SET EXERCISE: Copy the lines of the material below that start at the one containing "Screen dimensions: 927x364" and end at the one containing "point(364,24)", both included, with no changes.
-- begin SUPPLIED DATA --
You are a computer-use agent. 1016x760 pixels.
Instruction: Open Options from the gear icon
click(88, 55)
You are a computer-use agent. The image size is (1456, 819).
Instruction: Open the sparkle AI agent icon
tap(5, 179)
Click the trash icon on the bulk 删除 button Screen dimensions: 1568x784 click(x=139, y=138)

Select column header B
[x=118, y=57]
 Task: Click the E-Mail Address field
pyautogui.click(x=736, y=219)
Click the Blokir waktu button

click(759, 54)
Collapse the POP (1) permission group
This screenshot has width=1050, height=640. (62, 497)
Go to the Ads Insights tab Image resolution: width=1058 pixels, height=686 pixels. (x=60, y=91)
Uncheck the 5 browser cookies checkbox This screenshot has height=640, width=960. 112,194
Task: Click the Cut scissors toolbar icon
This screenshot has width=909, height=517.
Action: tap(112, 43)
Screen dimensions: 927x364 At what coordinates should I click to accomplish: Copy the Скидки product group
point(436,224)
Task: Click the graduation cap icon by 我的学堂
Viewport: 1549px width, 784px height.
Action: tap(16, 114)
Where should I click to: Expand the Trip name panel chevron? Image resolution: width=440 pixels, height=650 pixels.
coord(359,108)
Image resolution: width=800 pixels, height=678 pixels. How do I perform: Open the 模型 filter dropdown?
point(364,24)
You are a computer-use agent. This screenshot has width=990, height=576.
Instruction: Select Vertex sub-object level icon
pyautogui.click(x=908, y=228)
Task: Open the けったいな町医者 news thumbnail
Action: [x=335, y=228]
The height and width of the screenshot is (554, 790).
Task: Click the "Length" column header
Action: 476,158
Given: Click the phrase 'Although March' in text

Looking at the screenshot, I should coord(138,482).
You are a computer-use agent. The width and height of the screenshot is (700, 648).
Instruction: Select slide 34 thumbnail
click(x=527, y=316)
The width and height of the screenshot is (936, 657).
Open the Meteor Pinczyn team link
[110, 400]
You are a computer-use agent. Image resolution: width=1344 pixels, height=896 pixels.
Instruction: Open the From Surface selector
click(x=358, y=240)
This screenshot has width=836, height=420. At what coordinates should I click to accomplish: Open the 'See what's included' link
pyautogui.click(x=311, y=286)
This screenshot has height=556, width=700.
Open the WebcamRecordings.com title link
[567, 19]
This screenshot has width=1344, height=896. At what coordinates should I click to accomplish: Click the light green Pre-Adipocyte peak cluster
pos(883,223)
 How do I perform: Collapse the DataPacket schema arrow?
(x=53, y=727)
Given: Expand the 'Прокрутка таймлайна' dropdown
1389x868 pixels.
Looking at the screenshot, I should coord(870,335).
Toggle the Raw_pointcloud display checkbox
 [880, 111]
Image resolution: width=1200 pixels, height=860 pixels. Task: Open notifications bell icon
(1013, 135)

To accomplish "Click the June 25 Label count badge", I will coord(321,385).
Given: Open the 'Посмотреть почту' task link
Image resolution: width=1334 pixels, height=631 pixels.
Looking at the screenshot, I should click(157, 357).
-- end SUPPLIED DATA --
REPLY TO THE EXERCISE:
Screen dimensions: 927x364 At what coordinates should I click to accomplish: Copy the Скидки product group
point(436,224)
Task: Click the graduation cap icon by 我的学堂
Viewport: 1549px width, 784px height.
Action: tap(16, 114)
Where should I click to: Expand the Trip name panel chevron? Image resolution: width=440 pixels, height=650 pixels.
coord(359,108)
Image resolution: width=800 pixels, height=678 pixels. How do I perform: Open the 模型 filter dropdown?
point(364,24)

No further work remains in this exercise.